O levantamento, apresentado na audiência pela coordenadora-geral de Média e Alta Complexidade do ministério, Maria Inês Gadelha, indica que, entre 2013 e 2017, o número de cirurgias de câncer subiu 29%, enquanto a quantidade de radioterapias teve aumento de 36% e o de quimioterapias, 46%. No caso dos gastos federais, as verbas destinadas a tratamentos para a enfermidade foram ampliadas em 146% no mesmo período. A gestora credita essas variações ao número maior de procedimentos realizados, mas também ao preço maior cobrado por fornecedores e prestadores de serviço.
Sistema de informação
Passados cinco anos, um dos desafios apontados na audiência ainda é o monitoramento do tempo de tratamento. O Ministério Público Federal (MPF) informou que, desde 2013, cobra do Ministério da Saúde a implantação de um sistema de gestão de informações sobre o tema. No mesmo ano, o órgão lançou o Sistema de Informação ao Câncer (Siscan). Contudo, dede então, o MPF tem identificado problemas com o programa, como dificuldades na inserção das informações.
Em 2017, o MPF procurou o ministério para apresentar as inconsistências do sistema de monitoramento. O órgão prometeu apresentar soluções aos problemas apontados nos próximos meses.
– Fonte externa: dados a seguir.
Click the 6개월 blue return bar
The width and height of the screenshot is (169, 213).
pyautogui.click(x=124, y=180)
Os representantes do Ministério da Saúde na audiência pública admitiram que o Siscan ainda tem informações insuficientes. O problema estaria na alimentação das informações pelos hospitais, medida que teria sido colocada como uma nova demanda sem contrapartida aos estabelecimentos. Foi apresentado um projeto de atualização do sistema, que passaria a automatizar a alimentação de casos a partir de outras bases de dados do ministério. Contudo, não foi informado quando este começará a funcionar.
Má distribuição
Especialistas participantes da audiência indicaram desigualdades grandes nas estruturas de combate ao câncer no território brasileiro. O Ministério da Transparência e Controladoria-Geral da União (CGU) realizou auditoria em investimentos na aquisição de equipamentos empregados em diagnósticos e identificou centralização do repasse de verbas para estados do Sul e do Sudeste.
A coordenadora-geral de Auditoria na área de saúde da CGU, Carolina Palhares, citou como exemplo o programa de renúncia fiscal para aquisição destas máquinas, cujo funcionamento favorece os hospitais que solicitam o benefício, não dando poder ao Ministério da Saúde de definir quais estabelecimentos e em quais municípios serão atendidos.
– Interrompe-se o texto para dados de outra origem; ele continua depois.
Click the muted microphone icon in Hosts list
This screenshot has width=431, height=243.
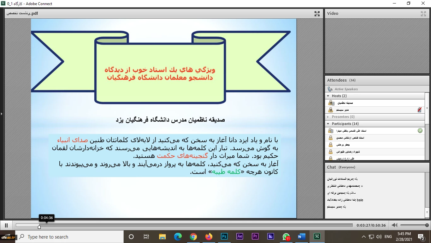420,110
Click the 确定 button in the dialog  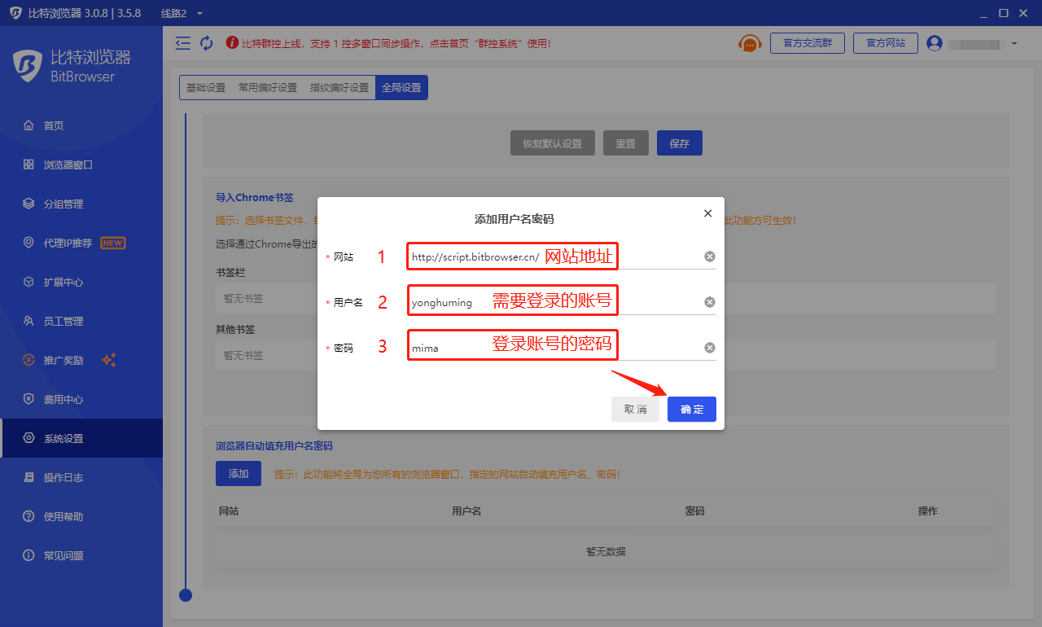click(691, 409)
O Tribunal de Contas da União realizou avaliação da capacidade de gestão de secretarias estaduais em diversas áreas. Segundo Marcelo Chaves, representante do órgão no seminário, na atenção de média e alta complexidades (área onde são inclusas as ações de combate ao câncer), 74% dos estados foram identificados com índice de gestão em fase inicial, 26% na intermediária e nenhum na avançada.
O secretário de Saúde de Pernambuco, José Iran Júnior, pontuou que a desigualdade é ainda maior entre os municípios, muitos sem condições de realizar procedimentos de oncologia. “Diferença de uma secretaria estadual para secretarias municipais é gigante. Há dificuldade de profissionais no interior, que é coisa gritante. Temos 80% dos exames psicopatológicos ineficientes”, opinou.
Demora no diagnóstico
Na avaliação da procuradora Acácia Suassuna, um dos obstáculos ao tratamento ainda é o tempo entre a consulta e o diagnóstico. “Existem caso de pessoas que passam seis, nove meses pra ter resultado da biópsia. Quando ela consegue, [a doença] está no estágio muito avançado. Precisamos avançar na prevenção e tirar este gargalo. Isso deve ser feito cobrando dos laboratórios serviço efetivo. Se eu pago por uma biópsia, ela tem que ser entregue rapidamente”, destacou.